What to produce –
Recast the records from the line containing "You are a computer-use" through the end of the records as a Markdown table with the columns Row and Line, one row per line, skipping blank lines. Leave the pictures out.

Stored data –
= = = = = = =

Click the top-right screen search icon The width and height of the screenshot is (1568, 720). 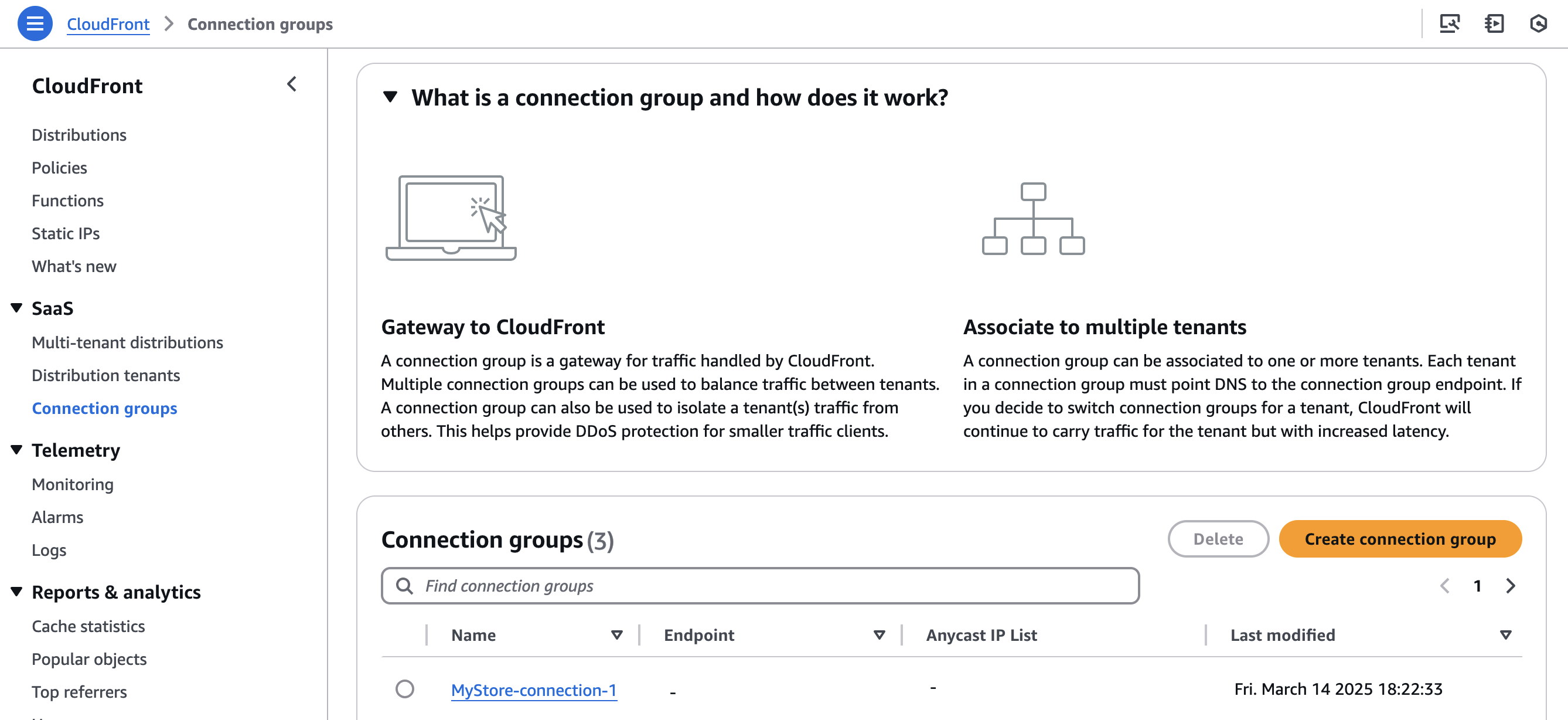pos(1449,24)
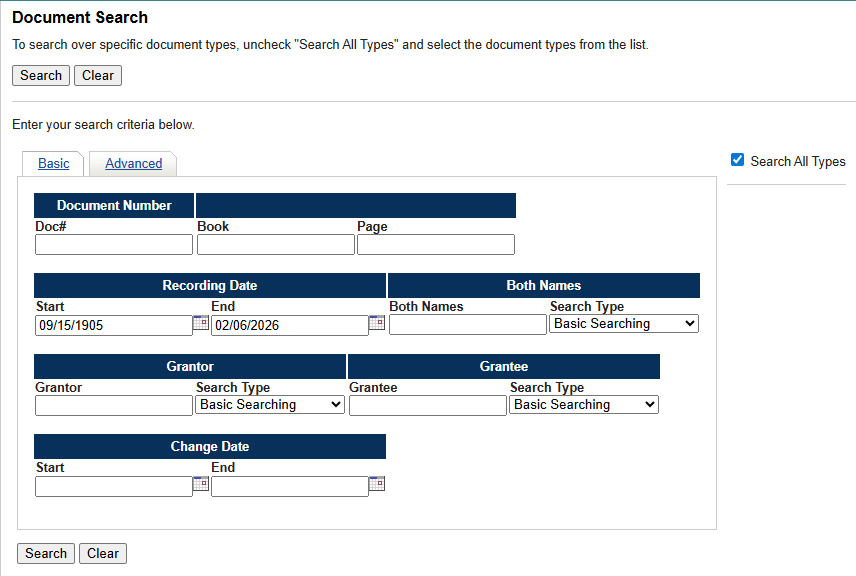Uncheck the Search All Types checkbox
Viewport: 856px width, 576px height.
[738, 160]
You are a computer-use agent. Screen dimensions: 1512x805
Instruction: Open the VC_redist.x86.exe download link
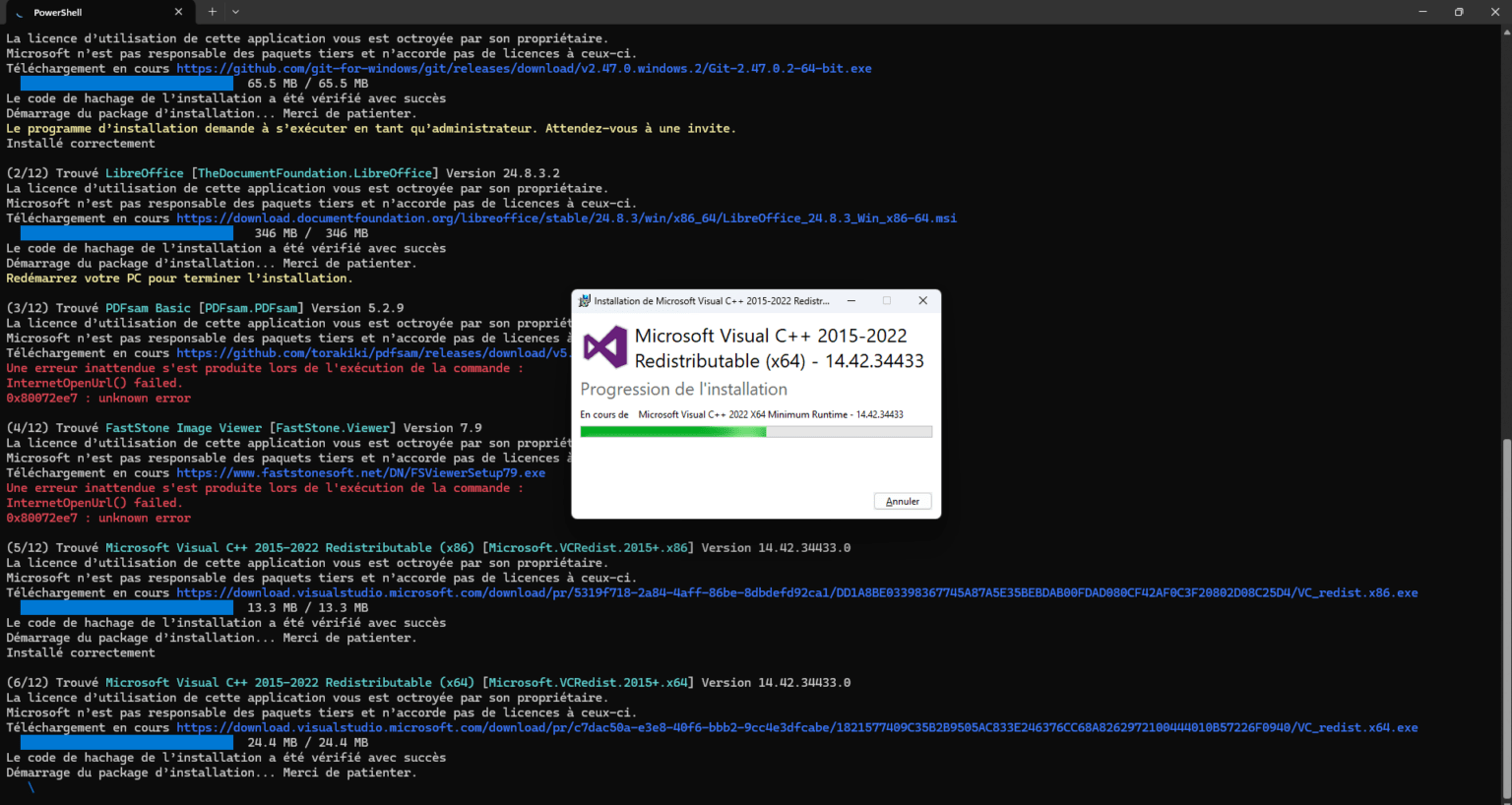coord(796,593)
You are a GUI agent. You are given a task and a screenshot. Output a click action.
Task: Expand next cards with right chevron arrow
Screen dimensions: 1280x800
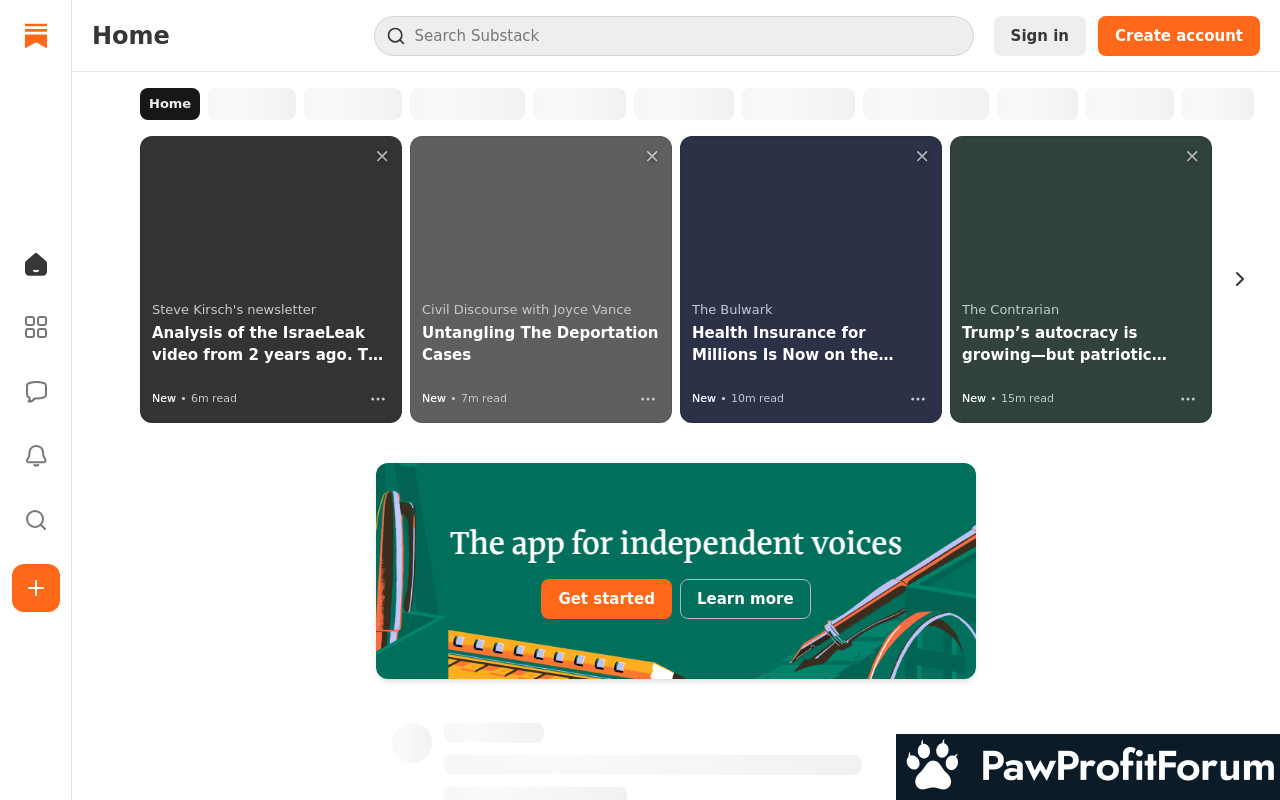pos(1240,279)
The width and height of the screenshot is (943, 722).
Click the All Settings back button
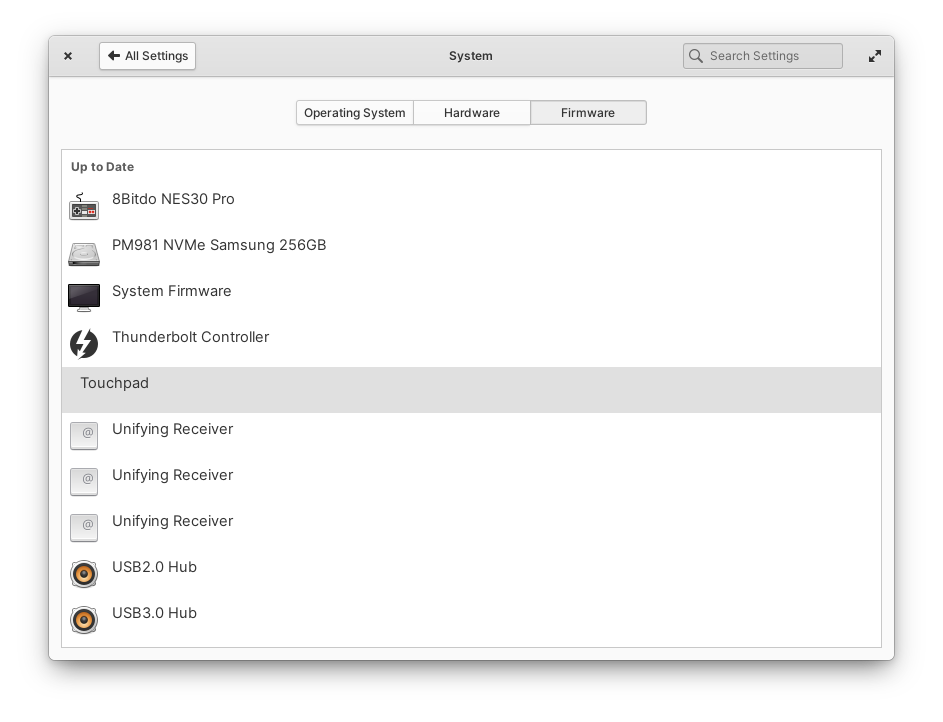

= = = = = = =

Exercise answer –
| Row | Line |
|---|---|
| 1 | You are a computer-use agent. Screen dimensions: 1512x805 |
| 2 | Instruction: Open the VC_redist.x86.exe download link |
| 3 | coord(796,593) |
| 4 | You are a GUI agent. You are given a task and a screenshot. Output a click action. |
| 5 | Task: Expand next cards with right chevron arrow |
| 6 | Screen dimensions: 1280x800 |
| 7 | pos(1240,279) |
| 8 | The width and height of the screenshot is (943, 722). |
| 9 | Click the All Settings back button |